## [QUOTED PASSAGE]
Sir Daniel Dixon, 1st Baronet,  (28 March 1844 – 10 March 1907) was an Irish businessman and politician.

Early life
Dixon was born on 28 March 1844 the son of Thomas and Sarah Dixon of Larne, County Antrim, his father was a merchant and shipowner. He was educated at the Royal Belfast Academical Institution. He joined his father's timber business, Thomas Dixon and Sons, becoming a partner in 1864.

Political career
He served as Mayor of Belfast in 1892 and as Lord Mayor of Belfast in three terms; 1893, 1901 to 1903, and 1905 to 1906. He was also a member of parliament for Belfast North as an Irish Unionist from 1905 to 1907.

## [SUPPLIED DATA]

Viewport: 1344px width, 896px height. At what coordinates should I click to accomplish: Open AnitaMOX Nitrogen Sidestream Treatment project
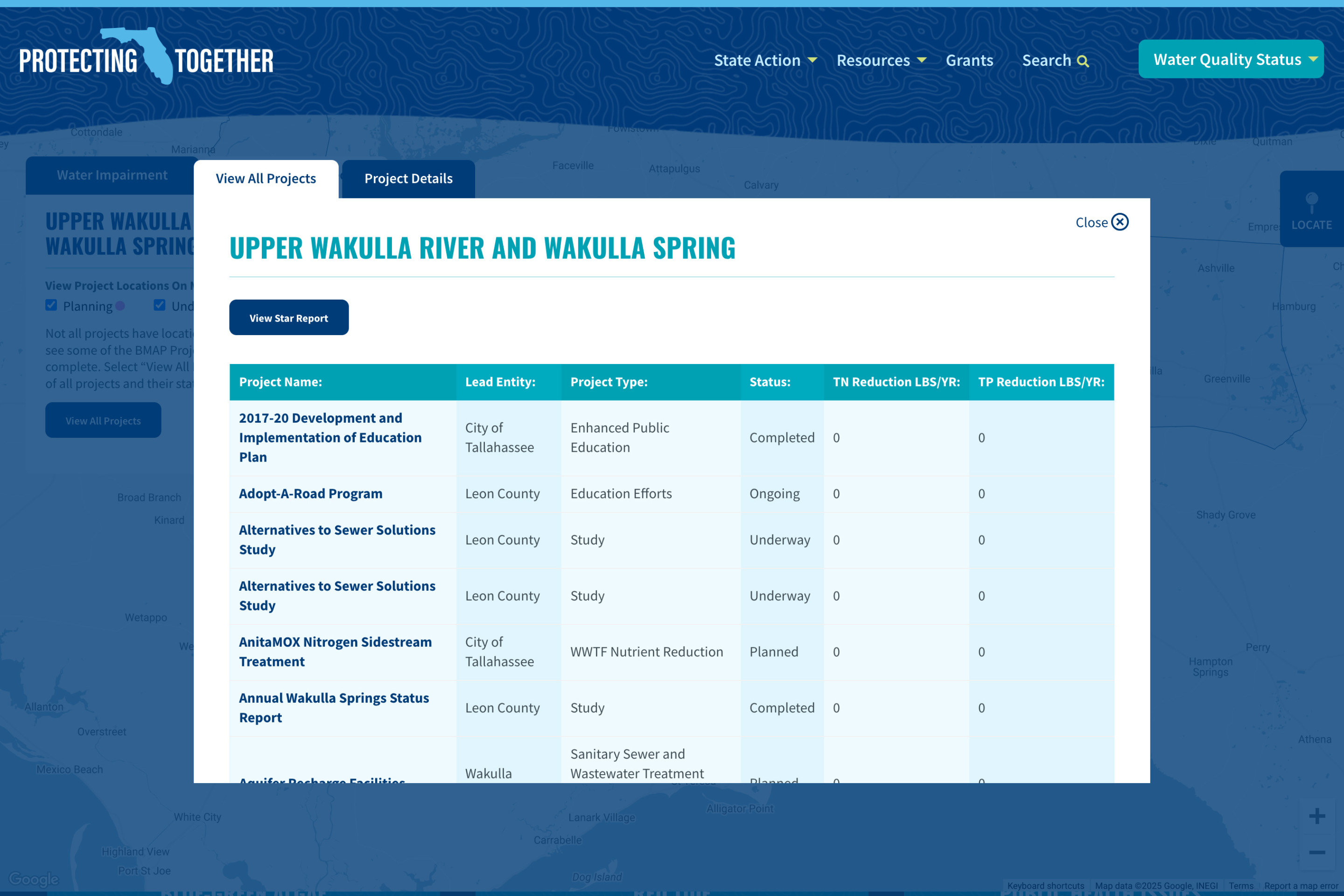pos(335,651)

## [EXERCISE SET]
1 – According to the Daniel Dixon biography, where was Dixon educated?
2 – Decide whether each statement agrees with the Daniel Dixon biography, and quote the words that settle it. (a) Dixon became a partner in his father's timber business in 1864. (b) Dixon's father was a farmer. (c) Dixon was a member of parliament for Belfast South.
3 – Continue the Daniel Dixon biography from its last sentence.

## [OUTPUTS FOR THE TASKS]
1 – He was educated at the Royal Belfast Academical Institution.

2 –
(a) Yes: "becoming a partner in 1864."
(b) No: "his father was a merchant and shipowner."
(c) No: "a member of parliament for Belfast North."

3 –
Dixon was appointed to the Privy Council of Ireland in the 1902 Coronation Honours list published on 26 June 1902, and was sworn in by the Lord Lieutenant of Ireland, Earl Cadogan, at Dublin Castle on 11 August 1902. In October 1903 he was created a Baronet, of Ballymenock in the County of Antrim.

Businessman
Dixon was head of one of the largest shipowning companies in Ireland.

Family life
Dixon married, firstly, Lizzie, daughter of James Agnew, in 1867. After his first wife's death in 1868 he married, secondly, Annie, daughter of James Shaw, in 1870. He died on 10 March 1907 in Belfast, aged 62, and was succeeded in the baronetcy by his eldest son Thomas. Lady Dixon died in 1918.

References

Kidd, Charles, Williamson, David (editors). Debrett's Peerage and Baronetage (1990 edition). New York: St Martin's Press, 1990.

External links 
 

1844 births
1907 deaths
Baronets in the Baronetage of the United Kingdom
Deputy Lieutenants of Down
Dixon, Daniel, 1st Baronet
Irish Unionist Party MPs
Members of the Parliament of the United Kingdom for Belfast constituencies (1801–1922)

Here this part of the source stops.